'''
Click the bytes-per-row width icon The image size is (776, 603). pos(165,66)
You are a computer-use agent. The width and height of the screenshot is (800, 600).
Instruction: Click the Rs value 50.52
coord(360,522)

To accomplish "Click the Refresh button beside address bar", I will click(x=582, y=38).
'''
'''
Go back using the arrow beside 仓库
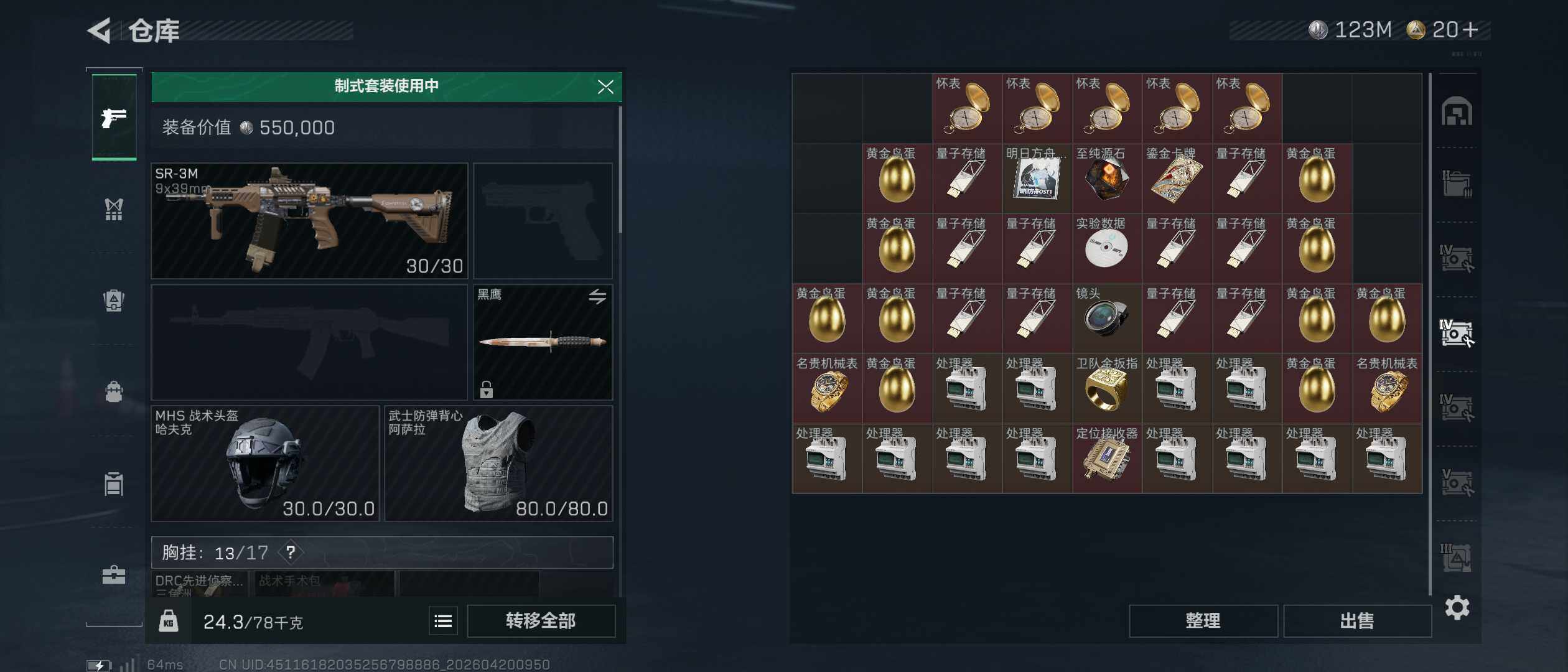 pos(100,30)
'''
## Assignment
Locate the word "width" in the data above. Copy every line carrying it.

## Reply
Click the bytes-per-row width icon The image size is (776, 603). pos(165,66)
You are a computer-use agent. The width and height of the screenshot is (800, 600).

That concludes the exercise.